Skip to content

Document Parser Tool

The Document Parser tool reads and parses structured documents -- PDF, JSON, CSV, and plain text -- from file paths or base64-encoded content. It supports directory-scoped access control and file size limits.

Quick Reference

Property Value
Node name tools/document-parser
Version 0.1.0
Library pdf-parse (for PDF), built-in (for JSON, CSV, text)
Actions parsePdf, parseJson, parseCsv, parseText
Tags parser, pdf, csv, json, documents, tools, agentic

Actions

parsePdf

Parse a PDF document and extract text content and metadata.

Parameter Type Required Description
source string Yes File path or base64-encoded PDF
sourceType enum No file or base64 (default: file)

Returns:

{
  "text": "extracted text content...",
  "pages": 12,
  "info": {
    "title": "Document Title",
    "author": "Author Name",
    "pages": 12
  }
}

parseJson

Parse a JSON file or base64-encoded JSON string.

Parameter Type Required Description
source string Yes File path or base64-encoded JSON
sourceType enum No file or base64 (default: file)

Returns the parsed JSON value directly as data.

parseCsv

Parse a CSV file with configurable delimiter and header handling.

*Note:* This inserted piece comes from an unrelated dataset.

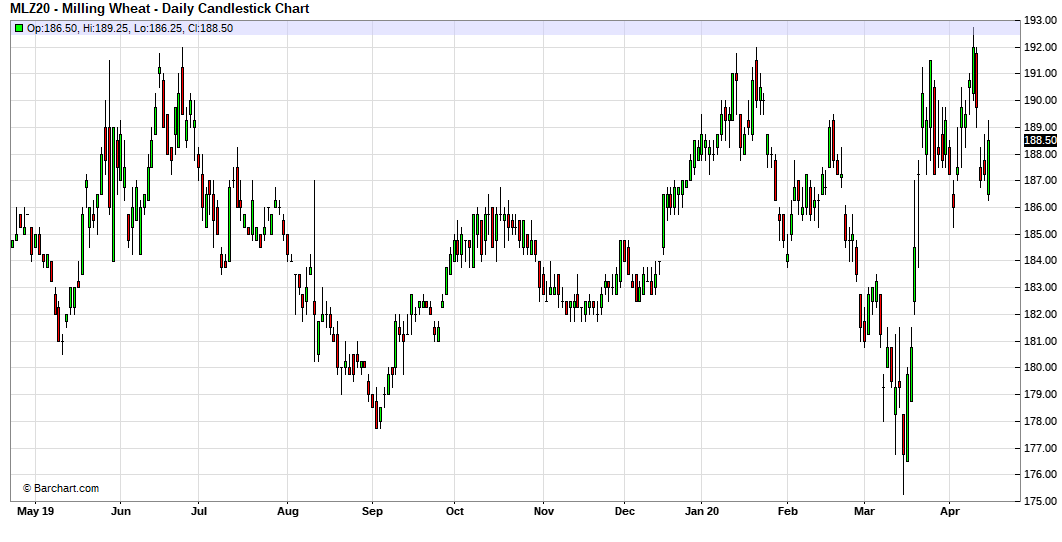
Task: Select the Aug month label
Action: (287, 511)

Parameter Type Required Description
source string Yes File path or base64-encoded CSV
sourceType enum No file or base64 (default: file)
options.delimiter string No Column delimiter (default: ,)
options.header boolean No Whether the first row is a header (default: true)

Returns:

{
  "headers": ["name", "value", "category"],
  "rows": [
    ["alice", "10", "A"],
    ["bob", "20", "B"]
  ],
  "rowCount": 2
}

When header is false, the headers field is null.

parseText

Parse a plain text file with optional line-based pagination.

Parameter Type Required Description
source string Yes File path or base64-encoded text
sourceType enum No file or base64 (default: file)
options.offset number No Starting line number (default: 0)
options.limit number No Maximum number of lines to return

Returns:

{
  "lines": ["line 1", "line 2", "..."],
  "lineCount": 1000,
  "offset": 0,
  "limit": 1000
}

Output Schema

Field Type Description
data object Parsed document content (structure varies by action)
format string Format identifier: pdf, json, csv, or text
success boolean true on success

Configuration Reference

Property Type Default Description
allowedDirectories string[] (none) If set, file paths must be within these directories. Not enforced for base64 source type.
maxFileSize integer 50000000 (50 MB) Maximum file size in bytes. Files exceeding this limit are rejected.

Source Types

The sourceType parameter controls how the source string is interpreted:

Source Type Behavior
file Treat source as a file path. Read the file from disk. Subject to allowedDirectories and maxFileSize checks.
base64 Treat source as base64-encoded content. Decode it in memory. Not subject to directory restrictions.

Safety

Directory scoping

When sourceType is file, the file path is resolved and checked against allowedDirectories. If the path does not fall within an allowed directory, access is denied.

File size limits

Before reading a file, its size is checked against maxFileSize. Files exceeding the limit are rejected with a descriptive error.

Note

Directory restrictions and file size checks only apply to file source type. Base64 input bypasses directory checks (since there is no file path), but the decoded content is still limited by available memory.

Usage Example

import { documentParserNode } from '@flowforgejs/nodes';

const workflow = {
  nodes: [
    {
      id: 'parse-report',
      node: documentParserNode,
      config: {
        allowedDirectories: ['/data/reports'],
        maxFileSize: 10_000_000,
      },
      input: {
        action: 'parseCsv',
        source: '/data/reports/quarterly-sales.csv',
        sourceType: 'file',
        options: {
          delimiter: ',',
          header: true,
        },
      },
    },
  ],
};

Base64 Example

// Parse a CSV passed as base64 (e.g. from an API response)
{
  action: 'parseCsv',
  source: Buffer.from('name,score\nalice,95\nbob,87').toString('base64'),
  sourceType: 'base64',
  options: { delimiter: ',', header: true },
}

Tip

Use parseText with offset and limit for large log files. This avoids loading the entire file into the LLM context window and allows incremental processing.